I expect better of you, Mr D, than this sort of "look at me wearing my heart on my sleeve" fatuity.


Too many in the "Times-Mail-Telegraph" nexus seem to think that's it's easy to spot potential terrorists at immigration time.

I wish someone would actually ask them to produce evidence for this assertion, since it seems rather counter-intuitive.

The worst part is that since they are members of the press, they don't get any serious cross-examination.

tom s.

When he was five years old, my son had a great idea. We were sitting in a doctor's waiting room and had been looking at the security camera. He had the idea that you could make a security camera that would only take photos of criminals. I asked him how it would distinguish the criminals from non-criminals (not in so many words) and he said "by their masks".

We could use the same device to keep out the terrorists.


Thanks for that Chris.
It is at such times such as now that voices of sanity are ever more important.


it might be thought that we have a duty to take large numbers of refugees from Iraq, given that it is largely our fault that the place is such a mess, and that the risk of increasing our own vulnerability to violence (at a fraction of the levels that the Iraqis endure every day) is a sacrifice we ought to be prepared to make, if only to counter the charge that we're playing at consequence-free foreign policy.

Matt Munro

"Too many in the "Times-Mail-Telegraph" nexus seem to think that's it's easy to spot potential terrorists at immigration time."

I think the problem is more subtle than that.
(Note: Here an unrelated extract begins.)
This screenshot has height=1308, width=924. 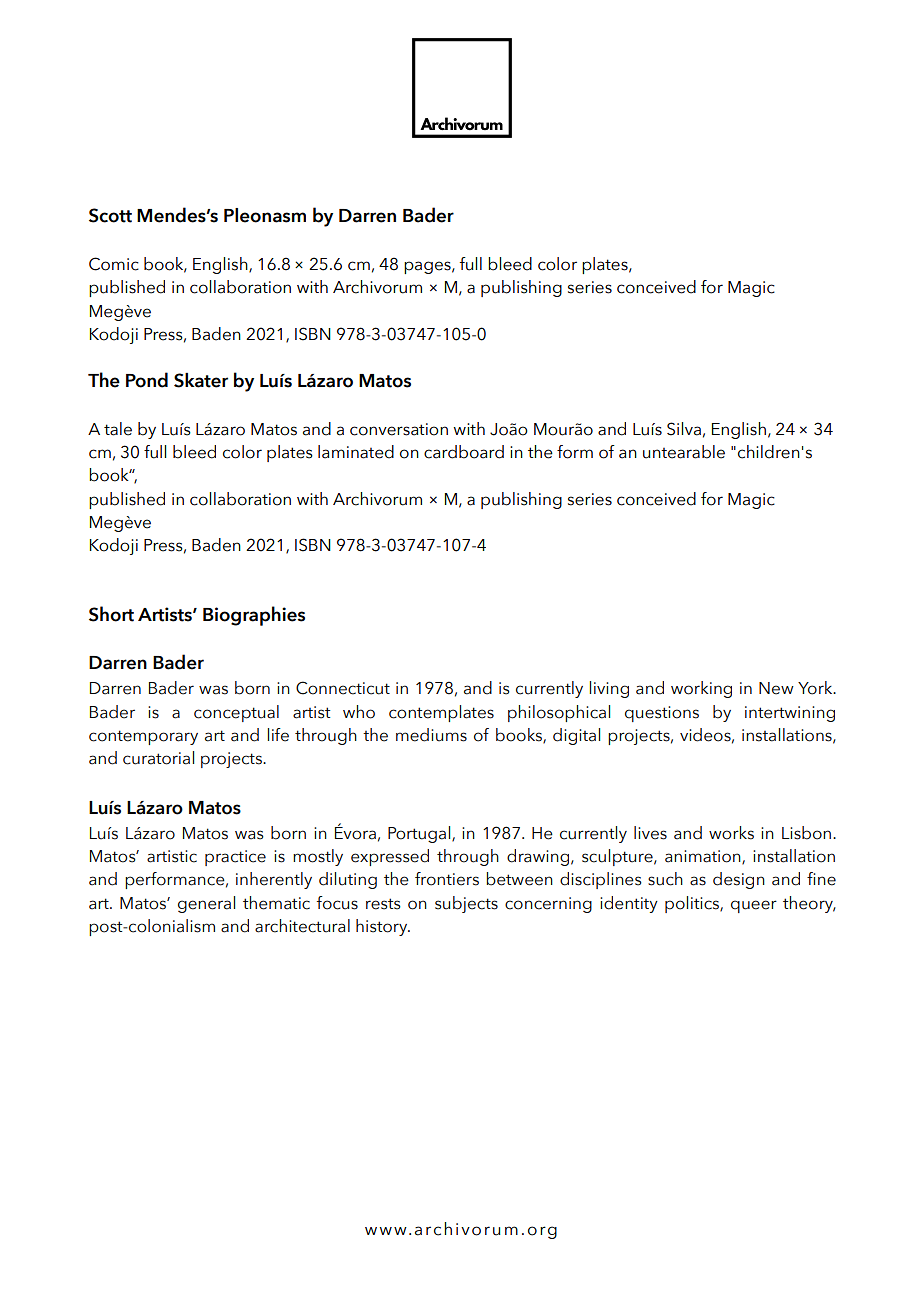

In this country we have no border control to speak of. If you don't beleive me check out how many people with non EU passports are asked even a cursory question at the Heathrow arrivals desk - answer, none. Due to lost paperwork I have had more trouble leaving other countries after a 2 week package holiday, than anyone ever seems to get coming into this one to live.
It's not that tighter controls would gurantee terrorists couldn't get in, it's more that the concept of "porous borders" so beloved of the left, creates an environment where someone can come into the country (be they a terrorist, pedo, murderer, whatever) do whatever they wish, and then leave, with no one any the wiser. In an age when my purchases at a supermarket till can be analysed on a database in milliseconds I find it inconceivable that we do not know who is in the country at any given time.
Getting into a country should be time consuming, bureacratic and difficult for anyone not entitled to be there.
Obviously you cannot spot terrorists but that's not an argument for relaxing border controls. That's a bit like saying you can't spot illegal drivers so let's not bother with number plates.

Mark Wadsworth

OK, but would we miss Freema (as delightful as she is) if she were not over here? Methinks not. Plus, we might still have BIlly Piper on the case.


Matt, you have mistakenly confused immigration controls with border controls. Foreign-born doctors do not get into the UK and into jobs with the NHS on the basis of the assessment at the Heathrow arrivals desk. Nor, in fact, do most immigrants.